The UK Government recently announced plans to bring in new legislation – commonly known as ‘Lucy’s Law’ – which will impose restrictions on where and how people can buy puppies and kittens.
In order to protect animals from heartless breeders and abusive third-party sellers, pet shops, online sellers and third-party dealers in England are now to be banned from selling puppies and kittens which are less than six months old.
Most people who buy or adopt dogs or cats from pet shops or breeders are unaware of the sometimes harsh and abusive treatment pets are subjected to.
Larna Mason, legal adviser at DAS Law, provides us with the key facts on the Animal Welfare (Licensing of Activities Involving Animals) (England) Regulations 2018, which come into force on 1st October 2018.
The regulations introduce new licensing requirements for dog breeders and gives power to local authorities to ensure the regulations are adhered to. The aim is to improve the welfare of animals and to try and tackle and stamp out unscrupulous ‘puppy farming’.
Is it now against the law to buy a puppy from a friend or neighbour?
The regulations mean that anyone selling or breeding puppies for profit will need to be licensed.This could even apply to a friend or neighbour if they are making a profit from the sale of the puppy.
How do I know if a breeder is licensed?
Licensed breeders or sellers will have to display information on their adverts about their licence, including their licence number and the name of the local authority that issued it. The puppy’s age and a clear photograph also have to be included in any advert.
Furthermore, a licensed breeder should have no problem in answering any questions or concerns you may have, whilst an unlicensed breeder may typically be more evasive.
If you have any concerns about whether or not a breeder is licensed then contact the local authority.
What do the regulations say about puppy sales? Can I still purchase online?
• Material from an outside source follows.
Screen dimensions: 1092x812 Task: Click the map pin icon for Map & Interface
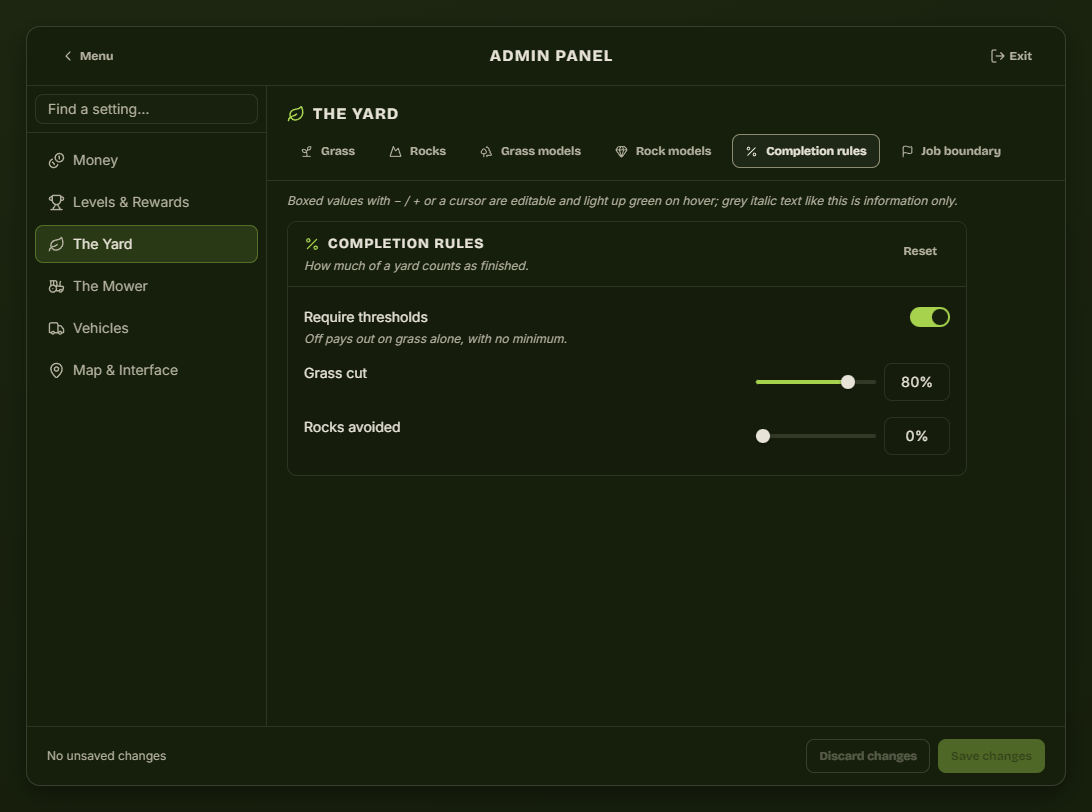coord(56,370)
The regulations say that the sale of a puppy must take place in the presence of the buyer meaning that online sales should no longer take place.
There is nothing to say that advertising cannot still continue online but the actual transaction must be done in person and on the premises where the puppy has been kept. The breeder should also show the puppy alongside the mother before a sale is made.
What if I’ve bought a puppy from an unregistered breeder?
If you find that you have bought a puppy from an unregistered breeder then you should report the breeder to the local authority. Depending on the circumstances, you could have a breach of contract claim against the breeder so you should seek legal advice immediately.